Page 1 of 1

Collating a collection of images into one PDF without holding them all in memory at once

Posted: 2018-10-15T17:15:50-07:00
by wbn
One of the things about `magick`/`convert` that I find most useful is the ability to transform a collection of images into a single PDF. However, I've found that for large collections of images, the utility tends to hang indefinitely. I tested it under a debugger and confirmed that yes, it is attempting to load all of the image data into memory before writing it out, making it infeasible to collate arbitrarily large collections of images.

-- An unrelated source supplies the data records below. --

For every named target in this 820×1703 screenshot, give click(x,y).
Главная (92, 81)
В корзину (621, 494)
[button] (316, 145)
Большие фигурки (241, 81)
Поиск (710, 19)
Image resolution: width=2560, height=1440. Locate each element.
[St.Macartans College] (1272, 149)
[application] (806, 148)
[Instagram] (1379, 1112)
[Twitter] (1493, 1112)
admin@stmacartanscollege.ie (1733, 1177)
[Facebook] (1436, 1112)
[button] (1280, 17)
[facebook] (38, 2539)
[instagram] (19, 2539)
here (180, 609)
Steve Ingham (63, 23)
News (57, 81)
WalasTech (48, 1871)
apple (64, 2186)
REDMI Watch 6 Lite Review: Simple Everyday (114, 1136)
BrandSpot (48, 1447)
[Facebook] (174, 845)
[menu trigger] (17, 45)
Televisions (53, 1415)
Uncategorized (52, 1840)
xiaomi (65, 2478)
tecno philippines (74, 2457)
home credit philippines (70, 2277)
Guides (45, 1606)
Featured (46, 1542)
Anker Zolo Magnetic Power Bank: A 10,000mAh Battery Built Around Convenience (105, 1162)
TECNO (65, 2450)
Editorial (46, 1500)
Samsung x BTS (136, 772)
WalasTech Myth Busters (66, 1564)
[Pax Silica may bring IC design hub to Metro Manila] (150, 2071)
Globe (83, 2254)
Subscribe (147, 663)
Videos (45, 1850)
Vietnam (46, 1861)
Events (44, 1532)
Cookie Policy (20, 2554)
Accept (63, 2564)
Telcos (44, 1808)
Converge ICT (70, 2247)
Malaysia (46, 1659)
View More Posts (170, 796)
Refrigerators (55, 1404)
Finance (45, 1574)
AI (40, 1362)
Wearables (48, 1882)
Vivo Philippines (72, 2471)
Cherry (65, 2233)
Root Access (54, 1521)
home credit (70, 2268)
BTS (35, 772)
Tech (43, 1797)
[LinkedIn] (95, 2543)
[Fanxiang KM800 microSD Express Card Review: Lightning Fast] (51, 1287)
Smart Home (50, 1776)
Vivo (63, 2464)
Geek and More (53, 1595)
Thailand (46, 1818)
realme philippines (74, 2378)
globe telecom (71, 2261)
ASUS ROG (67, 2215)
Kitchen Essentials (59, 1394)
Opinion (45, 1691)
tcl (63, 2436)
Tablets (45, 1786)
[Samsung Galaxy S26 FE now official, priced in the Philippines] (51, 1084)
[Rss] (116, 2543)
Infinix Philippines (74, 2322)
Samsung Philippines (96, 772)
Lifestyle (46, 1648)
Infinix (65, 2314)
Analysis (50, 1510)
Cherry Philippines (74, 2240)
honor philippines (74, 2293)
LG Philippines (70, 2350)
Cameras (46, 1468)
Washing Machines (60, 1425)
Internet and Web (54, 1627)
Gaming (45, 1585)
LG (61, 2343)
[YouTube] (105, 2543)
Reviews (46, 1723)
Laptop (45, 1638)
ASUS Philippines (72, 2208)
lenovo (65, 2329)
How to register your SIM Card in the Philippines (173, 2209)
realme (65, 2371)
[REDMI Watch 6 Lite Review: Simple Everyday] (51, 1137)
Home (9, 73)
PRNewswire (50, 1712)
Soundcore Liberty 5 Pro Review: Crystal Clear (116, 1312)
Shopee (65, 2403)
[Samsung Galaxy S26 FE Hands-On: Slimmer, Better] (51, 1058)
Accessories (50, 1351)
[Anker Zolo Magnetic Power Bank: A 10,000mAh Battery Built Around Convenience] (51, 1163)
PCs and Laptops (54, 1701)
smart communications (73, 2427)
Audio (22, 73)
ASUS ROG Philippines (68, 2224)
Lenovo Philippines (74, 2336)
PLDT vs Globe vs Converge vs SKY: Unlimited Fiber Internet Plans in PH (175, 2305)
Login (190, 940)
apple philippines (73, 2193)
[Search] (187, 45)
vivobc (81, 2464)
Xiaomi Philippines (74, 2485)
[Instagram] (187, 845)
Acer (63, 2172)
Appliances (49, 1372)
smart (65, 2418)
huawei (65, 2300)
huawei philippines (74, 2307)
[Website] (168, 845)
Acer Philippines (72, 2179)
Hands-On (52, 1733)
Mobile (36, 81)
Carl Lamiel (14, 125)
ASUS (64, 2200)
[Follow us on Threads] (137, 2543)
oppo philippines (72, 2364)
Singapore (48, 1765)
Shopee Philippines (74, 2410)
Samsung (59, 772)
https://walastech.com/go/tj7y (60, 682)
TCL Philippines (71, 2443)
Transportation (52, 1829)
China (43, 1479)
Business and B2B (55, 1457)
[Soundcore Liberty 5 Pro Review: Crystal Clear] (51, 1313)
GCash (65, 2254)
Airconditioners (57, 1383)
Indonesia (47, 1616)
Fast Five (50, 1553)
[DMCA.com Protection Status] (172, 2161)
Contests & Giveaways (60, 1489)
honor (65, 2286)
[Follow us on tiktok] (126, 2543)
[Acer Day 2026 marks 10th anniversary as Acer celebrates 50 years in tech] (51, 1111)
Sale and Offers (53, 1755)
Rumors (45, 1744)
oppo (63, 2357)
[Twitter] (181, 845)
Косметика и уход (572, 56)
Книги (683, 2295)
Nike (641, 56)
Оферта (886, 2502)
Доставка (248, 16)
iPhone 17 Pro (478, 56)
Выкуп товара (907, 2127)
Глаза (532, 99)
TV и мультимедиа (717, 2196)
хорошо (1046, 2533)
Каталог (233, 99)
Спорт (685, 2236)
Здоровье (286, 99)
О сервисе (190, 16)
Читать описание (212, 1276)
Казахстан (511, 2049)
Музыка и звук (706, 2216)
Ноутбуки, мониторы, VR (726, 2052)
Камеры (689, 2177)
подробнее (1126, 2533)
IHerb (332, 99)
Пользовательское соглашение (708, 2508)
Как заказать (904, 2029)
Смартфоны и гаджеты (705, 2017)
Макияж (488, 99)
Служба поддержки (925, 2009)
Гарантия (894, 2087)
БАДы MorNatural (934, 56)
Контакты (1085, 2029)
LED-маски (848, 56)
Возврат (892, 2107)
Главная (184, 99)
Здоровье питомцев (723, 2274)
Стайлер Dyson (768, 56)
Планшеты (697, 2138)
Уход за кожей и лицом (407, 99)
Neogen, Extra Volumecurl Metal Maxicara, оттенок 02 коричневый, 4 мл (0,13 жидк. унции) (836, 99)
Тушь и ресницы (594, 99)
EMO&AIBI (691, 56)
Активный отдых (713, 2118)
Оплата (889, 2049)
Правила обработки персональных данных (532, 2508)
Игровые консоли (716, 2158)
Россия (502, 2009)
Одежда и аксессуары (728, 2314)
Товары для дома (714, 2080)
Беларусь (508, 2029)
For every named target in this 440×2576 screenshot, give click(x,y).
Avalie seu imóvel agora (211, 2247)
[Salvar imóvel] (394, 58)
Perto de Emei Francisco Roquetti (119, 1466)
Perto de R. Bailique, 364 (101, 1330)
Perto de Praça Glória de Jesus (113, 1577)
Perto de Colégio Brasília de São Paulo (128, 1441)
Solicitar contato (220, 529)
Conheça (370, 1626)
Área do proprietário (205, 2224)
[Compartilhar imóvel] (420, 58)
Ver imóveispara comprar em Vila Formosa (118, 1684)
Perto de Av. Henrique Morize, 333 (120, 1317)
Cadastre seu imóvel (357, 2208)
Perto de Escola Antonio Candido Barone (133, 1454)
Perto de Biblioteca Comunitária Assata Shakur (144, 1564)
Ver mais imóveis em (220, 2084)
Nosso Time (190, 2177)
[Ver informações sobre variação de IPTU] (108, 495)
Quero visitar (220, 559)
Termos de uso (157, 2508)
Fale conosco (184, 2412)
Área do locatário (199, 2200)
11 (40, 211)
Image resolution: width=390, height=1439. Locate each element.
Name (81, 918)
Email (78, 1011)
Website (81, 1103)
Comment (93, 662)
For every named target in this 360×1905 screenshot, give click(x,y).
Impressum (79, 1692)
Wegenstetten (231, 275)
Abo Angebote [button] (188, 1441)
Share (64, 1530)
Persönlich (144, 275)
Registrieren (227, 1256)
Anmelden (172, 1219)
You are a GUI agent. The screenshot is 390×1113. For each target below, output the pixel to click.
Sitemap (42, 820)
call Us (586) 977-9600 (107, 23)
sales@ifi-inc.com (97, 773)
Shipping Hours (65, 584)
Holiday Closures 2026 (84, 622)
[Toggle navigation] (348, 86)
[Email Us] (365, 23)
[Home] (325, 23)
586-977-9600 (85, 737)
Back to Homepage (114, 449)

Is it possible to write the PDF without holding all the image data in memory at any given time? I poked the source and found `PingImage`/`PingImages`, which looks like it should be useful for this purpose (since it doesn't load the image data, only metadata and a reference to the on-disk data). However, when I test the utility with the `-ping` flag it doesn't write the image data out to the resulting PDF, only the dimensions.

I understand that in many situations - for instance, when you need to perform multiple transformations on a number of images before writing them - it's much more efficient to hold all the image data in memory rather than reading and writing it to disk multiple times. However, I'm wondering if it's possible to ask the utility (or the API) to optimize for memory efficiency in this case.

Cheers.
-wbn

Re: Collating a collection of images into one PDF without holding them all in memory at once

Posted: 2018-10-15T17:59:38-07:00
by fmw42
I believe you would have to write a script loop over each input image and add that to your pdf one at a time. You could do it as

convert firstinputimage image.pdf
loop over each inputimage besides the first
convert image.pdf inputimage image.pdf

That would continue to add each image to the end of the pdf

Re: Collating a collection of images into one PDF without holding them all in memory at once

Posted: 2018-10-16T04:30:05-07:00
by snibgo
I would convert each image to its own PDF, then use "pdfunite" to unite the PDFs into one.